Ele recordou que a liberdade de expressão teve uma construção complicada ao longo da história, muitas vezes fundamentada pela atuação de personagens que sofreram com o cerceamento desse direito, mas que deram origem aos grandes discursos e à elaboração teórica sobre o tema, culminando com o Sistema Universal de Direitos Humanos. Ressaltou ainda que o artigo 19 da Declaração Universal dos Direitos Humanos continua atual e estabelece que todos têm o direito de direito de falar, mas também de investigar e receber informações e de divulgá-las, por qualquer meio de expressão. Em relação às suas limitações, esclareceu que os únicos discursos não protegidos por esse direito, segundo o Pacto Internacional dos Direitos Civis e Políticos, são a propaganda em favor da guerra e a apologia ao ódio nacional, racial ou religioso que constitua incitamento à discriminação, hostilidade ou violência. E destacou a função tripla da liberdade de expressão: realização do ser humano, exercício de outros direitos e garantia de existência dos regimes democráticos.

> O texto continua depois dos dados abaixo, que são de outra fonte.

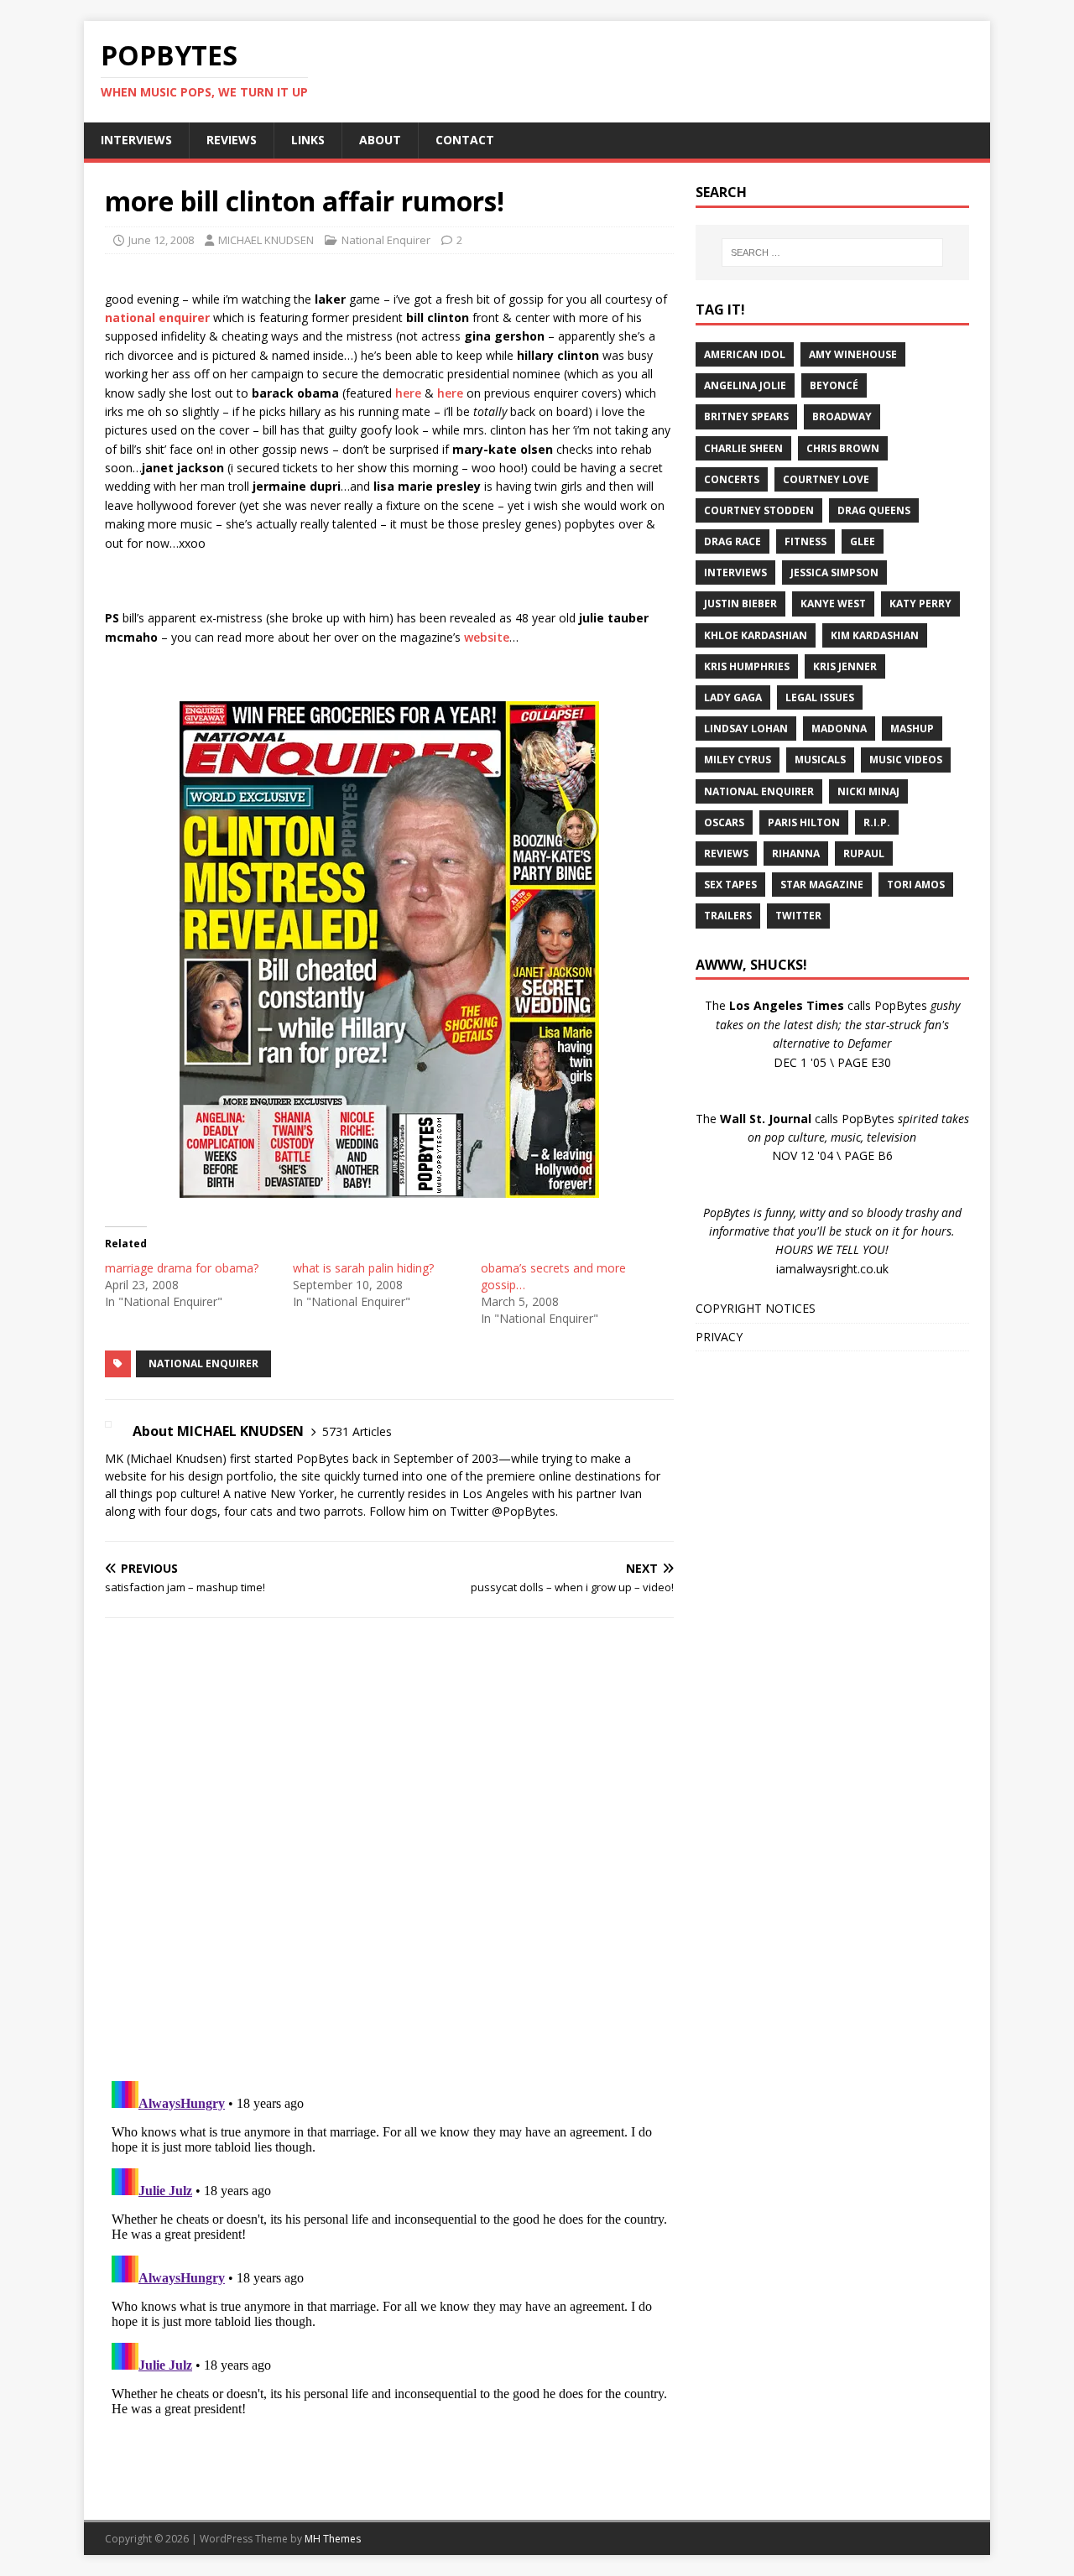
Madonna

Na sequência, Luis Francisco Cortez fez uma exposição sobre o tema “Judiciário e a liberdade imprensa: desafios atuais”. Ele recordou que o Estado constitucional tem instrumentos para evitar a excessiva concentração do poder e seu exercício abusivo, mas são insuficientes e se complementam com a liberdade de imprensa e de expressão, que são controles exercidos pela sociedade. Ele explanou sobre o tratamento normativo e sobre as limitações à liberdade de expressão no Brasil e em outros países, lembrando que o Direito incorpora tratados internacionais que dão parâmetros para o que pode ser objeto de acompanhamento pelo poder público e o que deve ser absolutamente preservado, e destacou os artigos 5º, incisos IV, VI e IX, e 220 da Constituição Federal. Em relação ao aparente conflito com os direitos da personalidade, ponderou que essa preocupação deve ser vinculada a outros princípios constitucionais, como o democrático, o republicano e o acesso à informação, e que deve ser aplicada a regra de proporcionalidade, lembrando que o Judiciário busca equilibrar desses pontos.
Por fim, discorreu sobre os desafios diante da potencialização da comunicação pelas novas tecnologias, no caso da imprensa, a questão mercadológica e a dificuldade para manter a objetividade e proporcionalidade, e para o Judiciário a dificuldade para discernir os limites entre o que é liberdade e o que coloca em risco as liberdades, tendo como foco que a liberdade de expressão é um valor especial, que merece proteção especial e que seu exercício deve preservar as outras liberdades. “Parece urgente que as instituições sejam reformuladas, para que sejam mais inclusivas, e que a concepção da prestação jurisdicional seja mais pública. Para isso a imprensa deve continuar buscando a objetividade e a verdade e o Judiciário não deve disputar espaço com a ‘pequena política’, mas se preocupar com a política institucional, que visa preservar a democracia e as liberdades”, concluiu.